When CityNews reporter Rob Snow asked Denley why he thought the City never “fixed” the mistakes it made beginning in 1971, Denley replied:

“Because it was a difficult thing politically. Those who had a plate said ‘I like it just the way it is. I’ve got my protected investment.’

“The easiest thing was to do nothing, just let things go on as they always have. Uber coming here that changed the whole equation, and I should point out that obviously it’s not unique to Ottawa, it’s not to Ontario.

“Quebec is an interesting example here, because it faced the same problem. The provincial government stepped by deregulating the taxi industry, which is what should happen here.

“Quebec said ‘Look, we know that you guys have had these plate investments and all that, so we’re going to provide $500 million in compensation’ which they’ve done, and now they’re going to impose a per ride charge $0.90 a ride on those Taxis and Ubers and this is going to regenerate an additional $270 million. So…riders will bear part of the costs.

“It’s a matter of fairness really because the city did create the problem, and I think they have to have some role in fixing it.

“There’s a lawsuit on, as you know.
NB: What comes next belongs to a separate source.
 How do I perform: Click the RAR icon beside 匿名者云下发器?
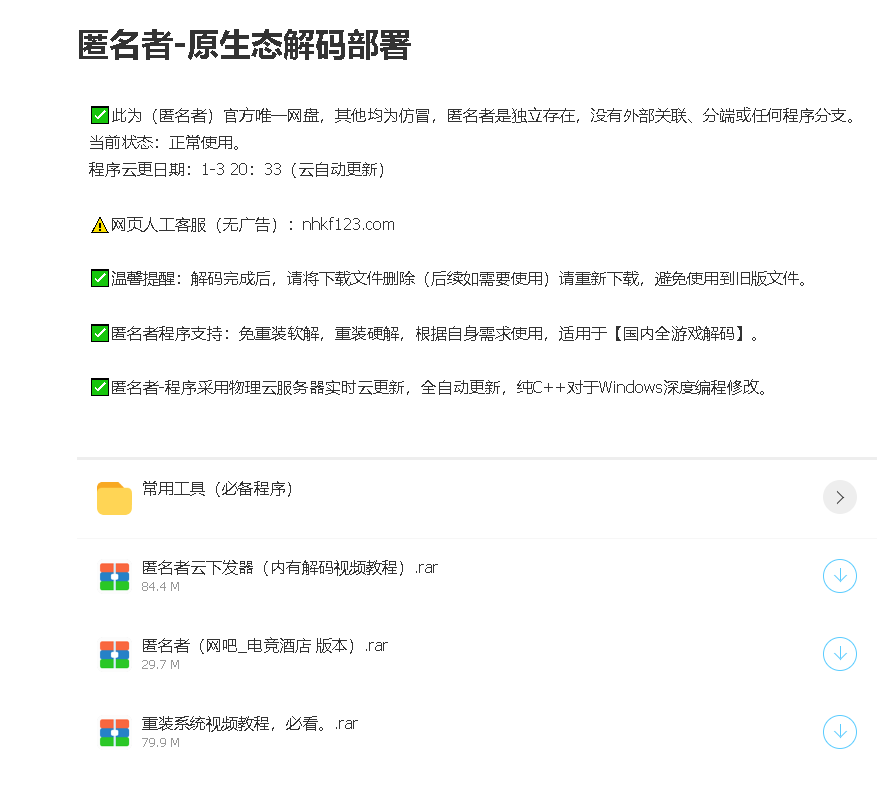(x=114, y=576)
The Taxi industry has lost a lot of money and the city’s stance is ‘Nothing to do with us, not our problem.’

“I can see why you might argue that in court, but it’s a moral stance.”

Rather than limit the number of Taxi plates issued and micro-managing the industry for half a century, Ottawa should have let the free market determine who would deliver Taxi services, Denley suggests: “Had they not created a monopoly, the plates would have been worth whatever the nominal value is and somebody else could have said, ‘I don’t think that taxis in the city are that great, I’m starting a new company, here’s how we’re going to do it better, I’m going to get 30 plates from city hall, get some drivers on the road.’
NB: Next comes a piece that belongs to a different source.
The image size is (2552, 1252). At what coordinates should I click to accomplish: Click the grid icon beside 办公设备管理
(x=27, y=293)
“That’s how it should always have been done and that’s how it should be done now. There’s this whole ‘regulate the taxis to death’ regime it’s all still in place too.

“That’s one of the grievances that drivers and plate owners have is that City rules for Uber are pretty simply summarized: ‘Go for it.’
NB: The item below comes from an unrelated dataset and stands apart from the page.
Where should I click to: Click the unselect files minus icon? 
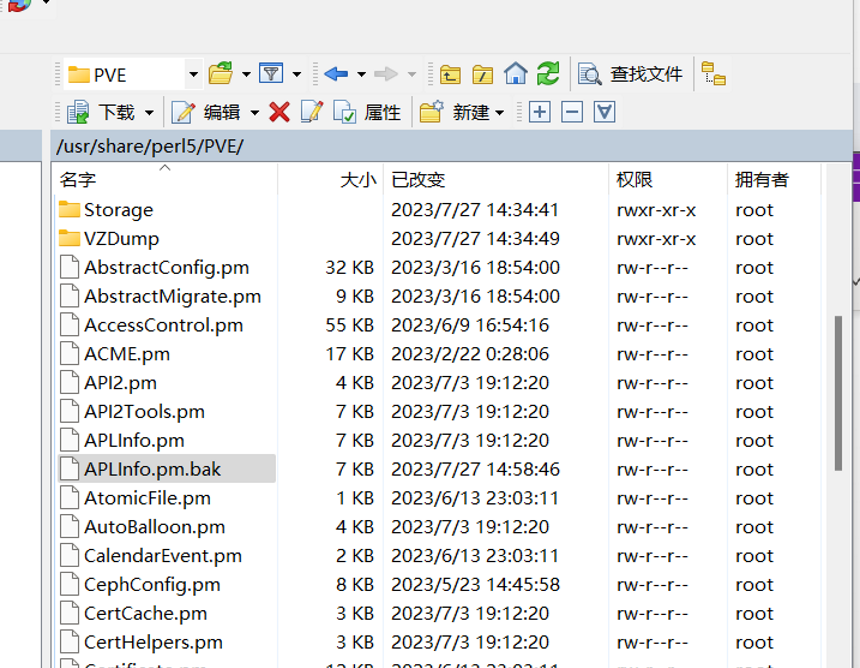(572, 112)
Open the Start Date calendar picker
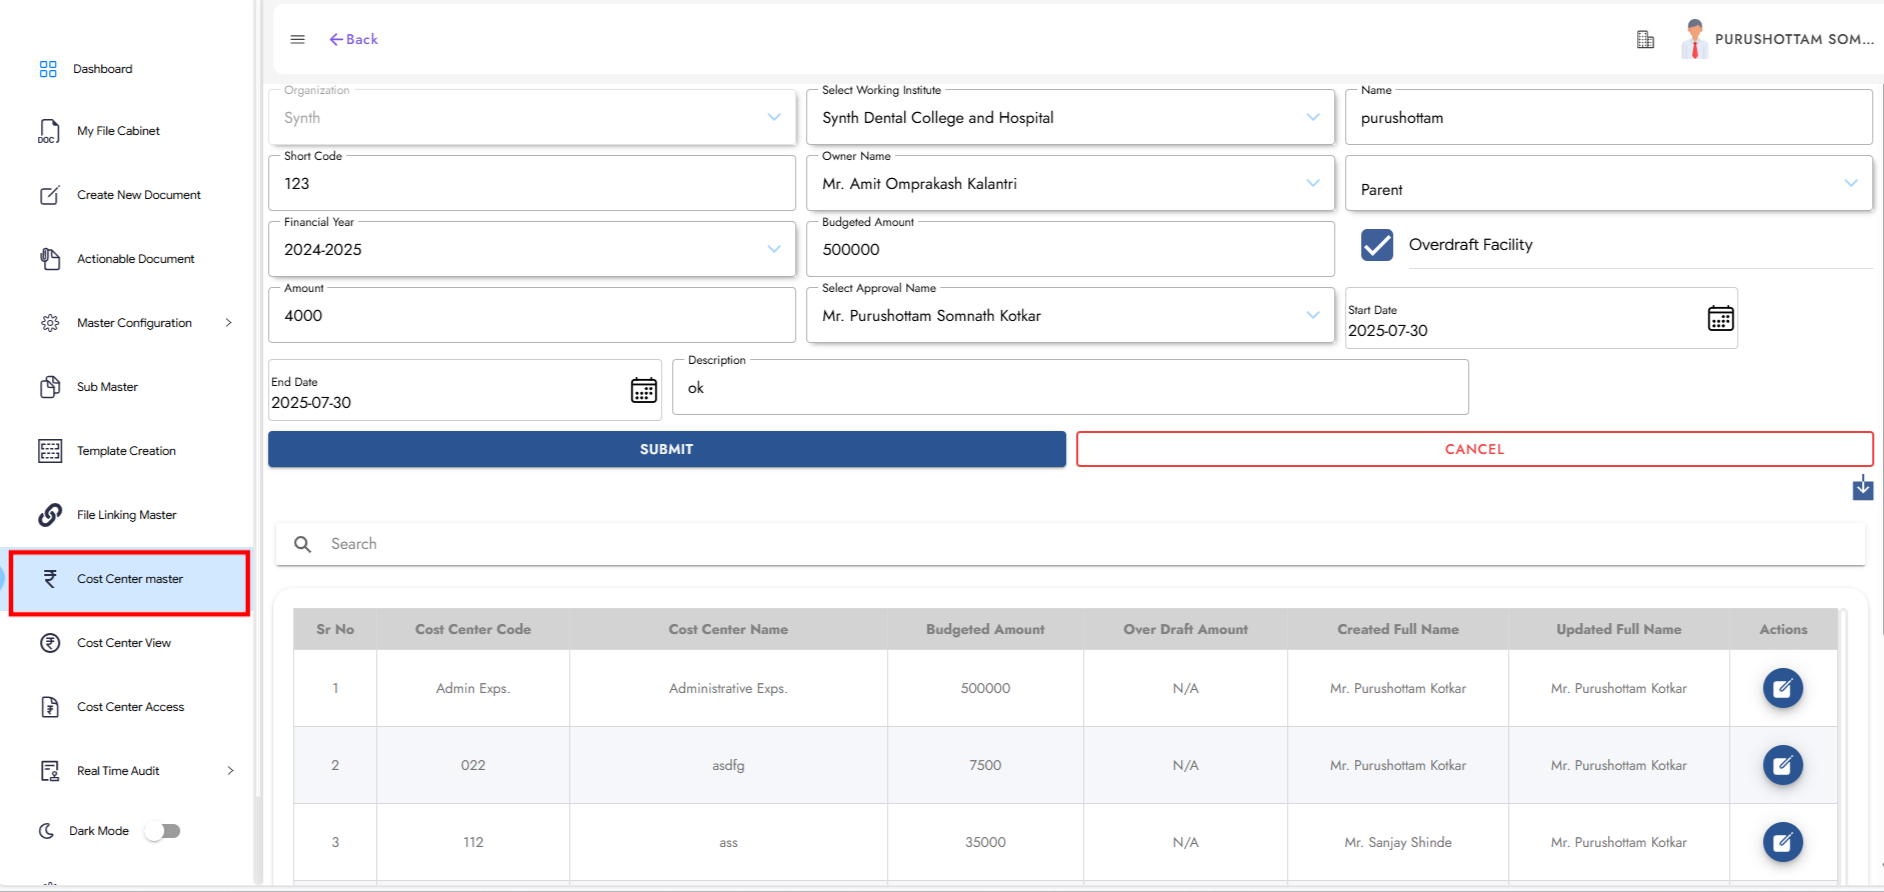This screenshot has height=892, width=1884. 1720,319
“The City’s rules for Taxis, well, that’s a whole different thing and even what they charge, that’s controlled by the city. Uber’s charge is not controlled by the City.

“Taxi micromanaging down to such a small level that a few months ago, the city approved for the first time in ten years an increase in taxi fares. So much to get the cab to start up from the first few kilometres. For every 0.86 kilometres after that, so many more cents. 0.86 kilometres. I don’t know what kind of bureaucratic thinking you get down to ‘Let’s only make it increment so much per kilometre, no, no, 0.86 kilometre.’

“They operate under a great deal of regulation and that was part of the trade off, ‘We’ll grant you a monopoly but regulate the heck out of it.’

“So, now you don’t have a monopoly, but they still regulate it. I think that’s something the city needs to get out of, and this is a way to get out of it: as a settlement to say ‘Hey, you’re going to get this per ride provide, we’re going to deregulate you, good luck and if your business collapses totally and Uber takes over, well, that’s your problem, not ours’ and I think that’s a fair statement.”